_Excerpt:_
Junior Kiana Rugar scored the lone goal in women's soccer America East semifinal win against UNH on Sunday. (Photo by Bill Ziskin)

ALBANY, N.Y. (November 1, 2016) – The 1-seed UAlbany women’s soccer team is looking to this Sunday with hopes of a second straight America East (AE) Conference championship.

Just three seasons ago, this circumstance would have seemed very far-fetched.

In Head Coach Caitlin Cucchiella’s first year at the helm of the Great Danes, UAlbany went 2 wins, 14 losses and 1 tie. The program's Division I history was already rather dismal: just one non-losing season since 1999.

The next year, 2014, the team went to the semifinals of the AE Tournament. Last year, they went 11-9-1, then won the AE tournament at Hartford, achieving the program’s first-ever NCAA Tournament berth.

This year, after winning the AE regular season title for the first time and defeating UNH 1-0 in the semifinals, the Great Danes get to host Hartford on Sunday for the tourney championship and another NCAA berth.

A remarkable turnaround. “Caitlin and her staff have done a wonderful job in the past four seasons building the Great Danes into an America East championship program,” said Athletic Director Mark Benson.”

UAlbany soccer Caitlin Cucchiella

UAlbany women's soccer coach Caitlin Cucchiella.

Cucchiella looks back at that 2013 year as one where she and Associate Head Coach Nick Bochette began to change the team’s style of play and culture.

_Given information:_
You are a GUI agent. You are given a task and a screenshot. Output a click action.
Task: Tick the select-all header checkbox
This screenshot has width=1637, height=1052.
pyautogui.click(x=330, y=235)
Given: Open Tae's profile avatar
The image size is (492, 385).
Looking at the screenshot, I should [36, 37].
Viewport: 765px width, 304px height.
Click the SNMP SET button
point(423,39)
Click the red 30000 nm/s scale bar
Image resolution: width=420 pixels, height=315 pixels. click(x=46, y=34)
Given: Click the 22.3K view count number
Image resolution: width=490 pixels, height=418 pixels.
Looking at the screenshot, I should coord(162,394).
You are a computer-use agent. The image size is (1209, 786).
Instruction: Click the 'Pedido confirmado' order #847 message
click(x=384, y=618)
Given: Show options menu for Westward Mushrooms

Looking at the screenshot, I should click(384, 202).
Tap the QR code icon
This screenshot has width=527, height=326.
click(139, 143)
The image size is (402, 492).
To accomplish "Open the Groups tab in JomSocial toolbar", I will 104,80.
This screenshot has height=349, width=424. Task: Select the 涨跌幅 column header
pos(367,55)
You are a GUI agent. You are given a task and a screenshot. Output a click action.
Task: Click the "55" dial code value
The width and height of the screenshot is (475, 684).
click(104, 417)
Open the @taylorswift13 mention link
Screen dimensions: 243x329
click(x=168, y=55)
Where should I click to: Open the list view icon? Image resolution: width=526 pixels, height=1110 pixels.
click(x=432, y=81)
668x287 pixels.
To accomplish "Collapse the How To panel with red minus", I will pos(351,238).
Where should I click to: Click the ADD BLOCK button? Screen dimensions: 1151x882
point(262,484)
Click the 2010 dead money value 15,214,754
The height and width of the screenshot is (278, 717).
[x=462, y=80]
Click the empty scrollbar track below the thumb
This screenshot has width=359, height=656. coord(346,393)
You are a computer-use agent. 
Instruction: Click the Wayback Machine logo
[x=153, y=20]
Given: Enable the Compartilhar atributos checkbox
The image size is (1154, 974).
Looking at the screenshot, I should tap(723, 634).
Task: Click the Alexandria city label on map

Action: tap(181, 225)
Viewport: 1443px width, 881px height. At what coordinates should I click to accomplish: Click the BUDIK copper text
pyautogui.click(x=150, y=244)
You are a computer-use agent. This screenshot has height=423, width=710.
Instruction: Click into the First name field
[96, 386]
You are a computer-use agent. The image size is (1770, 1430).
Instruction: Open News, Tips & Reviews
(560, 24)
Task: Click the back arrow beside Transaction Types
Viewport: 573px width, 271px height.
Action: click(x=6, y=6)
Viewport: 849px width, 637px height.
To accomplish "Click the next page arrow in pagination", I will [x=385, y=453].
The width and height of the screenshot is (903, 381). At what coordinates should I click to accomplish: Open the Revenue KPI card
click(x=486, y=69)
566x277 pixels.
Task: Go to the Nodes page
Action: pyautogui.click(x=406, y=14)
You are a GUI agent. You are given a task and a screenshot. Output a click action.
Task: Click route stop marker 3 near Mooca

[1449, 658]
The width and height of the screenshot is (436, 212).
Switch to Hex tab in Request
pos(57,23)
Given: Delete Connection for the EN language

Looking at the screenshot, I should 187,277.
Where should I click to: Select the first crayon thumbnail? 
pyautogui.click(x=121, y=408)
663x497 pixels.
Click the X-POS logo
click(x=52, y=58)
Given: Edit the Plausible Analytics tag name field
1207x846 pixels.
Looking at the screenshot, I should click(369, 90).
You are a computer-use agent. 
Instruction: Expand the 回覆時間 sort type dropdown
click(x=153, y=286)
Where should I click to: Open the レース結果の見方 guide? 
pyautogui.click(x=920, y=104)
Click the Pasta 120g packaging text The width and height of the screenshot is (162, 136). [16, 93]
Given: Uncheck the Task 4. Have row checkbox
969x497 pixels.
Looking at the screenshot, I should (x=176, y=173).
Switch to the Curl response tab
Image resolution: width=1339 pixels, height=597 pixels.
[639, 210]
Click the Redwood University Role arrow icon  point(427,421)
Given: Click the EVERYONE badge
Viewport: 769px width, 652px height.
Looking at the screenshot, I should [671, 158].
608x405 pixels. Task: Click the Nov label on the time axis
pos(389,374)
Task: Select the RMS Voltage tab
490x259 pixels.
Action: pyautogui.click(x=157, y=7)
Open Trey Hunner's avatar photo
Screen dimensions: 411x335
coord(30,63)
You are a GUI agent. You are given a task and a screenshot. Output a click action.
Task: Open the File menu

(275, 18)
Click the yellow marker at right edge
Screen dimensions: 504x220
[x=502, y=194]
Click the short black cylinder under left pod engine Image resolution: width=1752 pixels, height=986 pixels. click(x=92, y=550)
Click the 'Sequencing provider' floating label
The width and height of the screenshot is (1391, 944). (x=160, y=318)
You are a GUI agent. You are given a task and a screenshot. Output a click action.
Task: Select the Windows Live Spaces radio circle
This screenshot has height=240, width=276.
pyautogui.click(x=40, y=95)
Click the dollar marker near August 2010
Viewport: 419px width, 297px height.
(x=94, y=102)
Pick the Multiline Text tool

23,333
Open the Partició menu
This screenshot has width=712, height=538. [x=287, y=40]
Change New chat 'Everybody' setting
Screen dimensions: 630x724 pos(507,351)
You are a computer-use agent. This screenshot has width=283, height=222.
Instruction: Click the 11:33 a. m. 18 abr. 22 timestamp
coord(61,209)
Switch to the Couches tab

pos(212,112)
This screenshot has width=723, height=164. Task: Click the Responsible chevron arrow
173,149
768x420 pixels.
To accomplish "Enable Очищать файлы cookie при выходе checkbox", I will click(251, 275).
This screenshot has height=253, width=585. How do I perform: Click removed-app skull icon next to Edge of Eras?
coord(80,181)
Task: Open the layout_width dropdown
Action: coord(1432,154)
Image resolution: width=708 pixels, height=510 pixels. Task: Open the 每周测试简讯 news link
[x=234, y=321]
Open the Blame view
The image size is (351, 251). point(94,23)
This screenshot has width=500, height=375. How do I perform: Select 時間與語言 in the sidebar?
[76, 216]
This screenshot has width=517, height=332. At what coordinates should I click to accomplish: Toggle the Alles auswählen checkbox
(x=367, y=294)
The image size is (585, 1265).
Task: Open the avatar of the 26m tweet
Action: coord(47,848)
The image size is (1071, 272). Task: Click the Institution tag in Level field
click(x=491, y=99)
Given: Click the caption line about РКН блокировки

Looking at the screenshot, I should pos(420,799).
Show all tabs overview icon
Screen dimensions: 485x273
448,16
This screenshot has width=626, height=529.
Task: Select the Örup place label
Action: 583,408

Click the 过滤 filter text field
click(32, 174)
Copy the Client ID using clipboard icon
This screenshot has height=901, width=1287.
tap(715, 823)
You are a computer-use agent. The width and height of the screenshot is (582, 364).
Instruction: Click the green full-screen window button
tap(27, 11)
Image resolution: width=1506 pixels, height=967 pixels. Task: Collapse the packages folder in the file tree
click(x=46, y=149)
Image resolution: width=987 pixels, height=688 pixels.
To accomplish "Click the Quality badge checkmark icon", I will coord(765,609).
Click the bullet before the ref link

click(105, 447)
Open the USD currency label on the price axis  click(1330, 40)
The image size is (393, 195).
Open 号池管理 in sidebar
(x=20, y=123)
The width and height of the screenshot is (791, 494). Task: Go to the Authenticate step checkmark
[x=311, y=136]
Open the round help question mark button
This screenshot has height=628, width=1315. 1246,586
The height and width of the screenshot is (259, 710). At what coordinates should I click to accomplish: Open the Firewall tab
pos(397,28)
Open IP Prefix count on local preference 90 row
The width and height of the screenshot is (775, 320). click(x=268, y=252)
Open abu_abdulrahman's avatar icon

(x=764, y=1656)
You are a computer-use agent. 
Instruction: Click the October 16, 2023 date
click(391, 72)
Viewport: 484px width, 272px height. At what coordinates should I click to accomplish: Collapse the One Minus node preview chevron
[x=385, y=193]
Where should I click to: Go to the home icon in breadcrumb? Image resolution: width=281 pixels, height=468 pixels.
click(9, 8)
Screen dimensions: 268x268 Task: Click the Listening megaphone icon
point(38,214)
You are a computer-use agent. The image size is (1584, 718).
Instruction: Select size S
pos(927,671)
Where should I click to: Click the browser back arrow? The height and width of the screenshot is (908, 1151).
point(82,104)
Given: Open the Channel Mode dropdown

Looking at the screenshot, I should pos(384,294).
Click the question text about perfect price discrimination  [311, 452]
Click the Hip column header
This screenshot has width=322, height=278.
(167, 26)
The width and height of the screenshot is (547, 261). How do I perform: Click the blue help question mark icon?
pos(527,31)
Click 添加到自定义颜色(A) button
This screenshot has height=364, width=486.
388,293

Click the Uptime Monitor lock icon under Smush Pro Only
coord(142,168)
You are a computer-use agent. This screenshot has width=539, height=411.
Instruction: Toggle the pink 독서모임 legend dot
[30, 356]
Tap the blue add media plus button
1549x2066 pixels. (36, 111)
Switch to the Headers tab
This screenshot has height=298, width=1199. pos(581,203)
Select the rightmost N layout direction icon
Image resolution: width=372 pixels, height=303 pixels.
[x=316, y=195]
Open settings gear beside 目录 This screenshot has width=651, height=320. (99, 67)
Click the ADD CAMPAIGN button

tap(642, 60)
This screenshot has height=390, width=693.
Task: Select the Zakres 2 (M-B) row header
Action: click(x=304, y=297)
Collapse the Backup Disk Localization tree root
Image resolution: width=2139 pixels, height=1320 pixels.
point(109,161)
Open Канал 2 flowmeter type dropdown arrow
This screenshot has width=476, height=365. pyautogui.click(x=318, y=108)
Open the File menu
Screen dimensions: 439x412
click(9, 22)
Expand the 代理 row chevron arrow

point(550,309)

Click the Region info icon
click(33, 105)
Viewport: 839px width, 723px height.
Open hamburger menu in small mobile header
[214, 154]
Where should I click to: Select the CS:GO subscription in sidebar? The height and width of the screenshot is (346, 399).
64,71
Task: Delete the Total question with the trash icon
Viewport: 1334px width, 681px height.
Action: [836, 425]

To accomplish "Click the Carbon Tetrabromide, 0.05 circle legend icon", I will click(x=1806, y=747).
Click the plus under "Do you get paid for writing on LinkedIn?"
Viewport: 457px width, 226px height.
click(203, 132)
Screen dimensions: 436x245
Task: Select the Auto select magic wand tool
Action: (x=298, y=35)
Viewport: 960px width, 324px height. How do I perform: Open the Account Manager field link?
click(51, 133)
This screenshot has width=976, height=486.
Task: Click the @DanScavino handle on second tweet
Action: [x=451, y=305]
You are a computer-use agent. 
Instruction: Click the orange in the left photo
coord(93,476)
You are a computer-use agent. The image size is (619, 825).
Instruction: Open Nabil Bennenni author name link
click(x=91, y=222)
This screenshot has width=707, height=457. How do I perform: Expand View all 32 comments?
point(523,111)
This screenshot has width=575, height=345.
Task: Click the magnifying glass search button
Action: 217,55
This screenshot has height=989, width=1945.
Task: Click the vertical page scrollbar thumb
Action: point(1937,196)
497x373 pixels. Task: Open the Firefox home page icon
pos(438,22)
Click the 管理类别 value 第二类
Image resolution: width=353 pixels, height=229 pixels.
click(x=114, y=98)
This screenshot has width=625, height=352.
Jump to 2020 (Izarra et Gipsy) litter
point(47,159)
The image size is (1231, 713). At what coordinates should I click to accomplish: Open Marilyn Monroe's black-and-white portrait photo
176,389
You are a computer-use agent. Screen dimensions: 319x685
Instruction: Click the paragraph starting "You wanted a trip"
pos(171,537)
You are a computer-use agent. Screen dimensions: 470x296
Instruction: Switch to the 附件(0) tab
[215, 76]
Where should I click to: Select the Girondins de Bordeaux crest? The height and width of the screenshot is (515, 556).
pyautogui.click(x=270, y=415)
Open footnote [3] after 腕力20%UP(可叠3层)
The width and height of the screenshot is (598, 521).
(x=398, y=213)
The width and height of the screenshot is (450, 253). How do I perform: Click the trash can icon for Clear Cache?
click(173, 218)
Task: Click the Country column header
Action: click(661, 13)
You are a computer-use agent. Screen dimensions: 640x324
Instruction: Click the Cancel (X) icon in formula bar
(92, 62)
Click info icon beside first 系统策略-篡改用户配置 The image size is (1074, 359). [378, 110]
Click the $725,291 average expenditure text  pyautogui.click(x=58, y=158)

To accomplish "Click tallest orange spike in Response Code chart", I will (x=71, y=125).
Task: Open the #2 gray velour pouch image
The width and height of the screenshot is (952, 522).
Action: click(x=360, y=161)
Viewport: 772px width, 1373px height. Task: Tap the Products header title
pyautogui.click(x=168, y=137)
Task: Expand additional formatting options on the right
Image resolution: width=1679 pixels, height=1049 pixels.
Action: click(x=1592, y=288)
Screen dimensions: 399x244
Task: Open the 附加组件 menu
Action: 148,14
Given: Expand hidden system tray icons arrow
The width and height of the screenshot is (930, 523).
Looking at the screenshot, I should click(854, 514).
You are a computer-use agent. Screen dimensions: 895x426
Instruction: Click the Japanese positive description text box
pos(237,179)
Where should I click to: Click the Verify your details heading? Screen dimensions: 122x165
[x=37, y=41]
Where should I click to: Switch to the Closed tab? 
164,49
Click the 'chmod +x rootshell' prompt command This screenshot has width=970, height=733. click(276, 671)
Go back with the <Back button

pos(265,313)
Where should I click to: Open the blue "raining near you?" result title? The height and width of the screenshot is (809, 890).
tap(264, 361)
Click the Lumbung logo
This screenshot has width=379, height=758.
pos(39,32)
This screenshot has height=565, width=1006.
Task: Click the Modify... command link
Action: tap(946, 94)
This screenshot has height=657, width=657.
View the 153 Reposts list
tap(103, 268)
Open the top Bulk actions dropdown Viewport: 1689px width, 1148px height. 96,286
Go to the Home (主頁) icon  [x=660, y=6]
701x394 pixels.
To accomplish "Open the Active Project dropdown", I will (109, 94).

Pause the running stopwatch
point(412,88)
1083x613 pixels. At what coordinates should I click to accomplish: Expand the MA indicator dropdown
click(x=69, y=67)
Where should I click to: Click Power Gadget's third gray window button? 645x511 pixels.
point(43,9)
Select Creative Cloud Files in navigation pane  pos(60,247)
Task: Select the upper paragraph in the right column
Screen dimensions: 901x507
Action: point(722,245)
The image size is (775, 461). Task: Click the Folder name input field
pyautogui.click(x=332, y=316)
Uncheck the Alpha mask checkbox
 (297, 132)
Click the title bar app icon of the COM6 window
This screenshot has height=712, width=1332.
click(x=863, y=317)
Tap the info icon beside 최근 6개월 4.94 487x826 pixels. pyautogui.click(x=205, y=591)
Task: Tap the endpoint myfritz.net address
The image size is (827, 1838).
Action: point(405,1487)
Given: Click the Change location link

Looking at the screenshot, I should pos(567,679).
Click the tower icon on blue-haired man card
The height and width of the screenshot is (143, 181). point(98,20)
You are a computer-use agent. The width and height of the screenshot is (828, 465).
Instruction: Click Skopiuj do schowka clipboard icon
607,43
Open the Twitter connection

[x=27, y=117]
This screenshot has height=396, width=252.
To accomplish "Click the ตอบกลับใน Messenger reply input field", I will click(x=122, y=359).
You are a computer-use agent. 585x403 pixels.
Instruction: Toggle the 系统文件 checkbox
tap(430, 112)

_Objectives:_
1 - Please condense the paragraph of the soccer article that begins "In Head Coach Caitlin Cucchiella's first year" into one sentence, keeping its main facts.
2 - Write the next paragraph of the UAlbany women's soccer article, picking up after its final sentence.
The entries come from a different source than the soccer article.

_Task answers:_
1 - In Cucchiella's first year as head coach, UAlbany finished 2-14-1, and the program's Division I record was already poor, with only one non-losing season since 1999.

2 -
“Whenever you have a new staff that takes over, you have players who have worked in a different style,” said Cucchiella. “It’s an adjustment, and the first year was tough, breaking down what was before and creating something new.

“Myself and coach Nick knew it would take time, not only with a new style of play but also with developing a more positive culture. That began being felt in both the locker room and in the relationships the players had with the University: they began to have pride in representing the institution.

“In addition, we started involving them in programs with community youth. They found that these young girls want to look up to them, and that’s something to live up to. That made a difference.”

Added to that, of course, was recruiting the type of people that would lend to the team’s system and the University. “We preach that it’s a family environment, and we’re part of the Great Dane Family,” said Cucchiella. “We coaches take that very seriously. Having kids of our own, we know the value of it — garnering respect from the players to us, but also from us to the players.

“We were never going for the quick fix, but what was going to sustain us in the long run.”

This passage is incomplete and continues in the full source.